**Kaynak metin:**

Hem dost, hem de iş arkadaşı kelimenin tam anlamıyla örnek bir insandır. Gerçek bir centilmen ve demokrattır. Buradaki demokrat sözcüğünü politik anlamında kullanmıyorum, genel duyarlılığı açısından söylüyorum. Esprili, nazik, saygılı, vicdan sahibi ve sevimli bir insandır. Kısacası her açıdan harika bir dosttur.

Gore Verbinski bu kadar büyük bir projeyle nasıl başa çıktı?

Gore Verbinski harika bir insandır. Yönettiği filmleri eskiden beri müthiş bulurdum. Kendisiyle tanıştıktan sonra tahminimden çok daha zeki bir insan olduğunu gördüm. Yönetmenler için bu çok önemli bir özelliktir. Herşeyi kafasında birleştirebilmek için herşeyden önce zeki olması gerekir. Bir filmi bile çekmek yeterince zor iken ikincisini zorluğunu düşünün.

**Verilen öğeler:**
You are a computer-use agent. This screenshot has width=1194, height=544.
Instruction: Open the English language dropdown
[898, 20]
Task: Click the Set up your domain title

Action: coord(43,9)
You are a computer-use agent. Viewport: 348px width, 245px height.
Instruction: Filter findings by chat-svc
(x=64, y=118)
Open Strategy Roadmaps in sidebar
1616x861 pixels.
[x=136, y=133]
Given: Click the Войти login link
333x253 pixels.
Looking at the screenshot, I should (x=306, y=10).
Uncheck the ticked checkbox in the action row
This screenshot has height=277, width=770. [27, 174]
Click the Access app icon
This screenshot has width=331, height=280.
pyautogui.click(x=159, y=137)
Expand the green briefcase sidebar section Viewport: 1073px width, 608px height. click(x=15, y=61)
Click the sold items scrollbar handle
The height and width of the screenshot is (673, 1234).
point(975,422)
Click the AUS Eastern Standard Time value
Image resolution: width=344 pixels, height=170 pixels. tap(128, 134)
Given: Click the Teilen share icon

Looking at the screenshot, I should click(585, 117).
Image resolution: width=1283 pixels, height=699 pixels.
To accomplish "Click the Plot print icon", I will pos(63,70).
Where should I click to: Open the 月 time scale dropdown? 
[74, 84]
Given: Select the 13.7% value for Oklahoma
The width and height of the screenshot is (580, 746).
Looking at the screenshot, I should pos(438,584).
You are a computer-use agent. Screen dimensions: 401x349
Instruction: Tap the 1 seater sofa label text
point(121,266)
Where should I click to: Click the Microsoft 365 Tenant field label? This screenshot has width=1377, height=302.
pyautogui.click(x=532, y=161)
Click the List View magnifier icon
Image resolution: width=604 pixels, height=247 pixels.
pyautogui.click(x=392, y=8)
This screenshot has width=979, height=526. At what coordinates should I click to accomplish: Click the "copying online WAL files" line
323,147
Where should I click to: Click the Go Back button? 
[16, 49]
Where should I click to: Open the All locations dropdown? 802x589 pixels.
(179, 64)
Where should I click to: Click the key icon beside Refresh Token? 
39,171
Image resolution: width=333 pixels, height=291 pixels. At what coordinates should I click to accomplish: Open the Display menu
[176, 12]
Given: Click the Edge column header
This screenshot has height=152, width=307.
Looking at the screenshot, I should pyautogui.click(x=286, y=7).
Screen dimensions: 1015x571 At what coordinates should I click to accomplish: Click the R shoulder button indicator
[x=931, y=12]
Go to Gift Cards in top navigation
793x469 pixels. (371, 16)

**Alıştırmanın amacı:** Gore Verbinski hakkındaki söyleşiyi içeren kaynak metni, son cümlesinin ardından gelecek kısmı yazarak sürdürün. Öğelerin bu alıştırmada hiçbir rolü yoktur.

**Görevin yanıtı:**
Kamera önündeki herşeyin en küçük detayına bile dikkat etti. Aktörlerin parmağındaki yüzükten tutun da perdelerin tasarımına kadar hiçbir detayı gözden kaçırmadı. Karayiplere son derece kalabalık bir ekiple gittik. Buna bir de araç gereçleri eklersek, adeta başka bir ülkeyi işgale giden bir ordu gibiydik. Bu kadar kalabalık bir ekibin başında olduğu halde daima alçakgönüllü davranmasını bildi. Bizlerle konuşurken ses tonlamalarında bile her zaman şık ve zarifti.

İki filmin çekiminin aynı anda çekimindeki çalışma ortamı nasıldı? Çekim yaptığınız mekanlarda üçüncü bölümle ilgili çekimler de dikte ediliyor muydu?

Evet, bazen öyle günler yaşadık ki, sabah saatlerinde ikinci bölümü çekerken, öğleden sonra üçüncüye geçtiğimiz oluyordu.

Böyle durumlarda ne hissettiniz?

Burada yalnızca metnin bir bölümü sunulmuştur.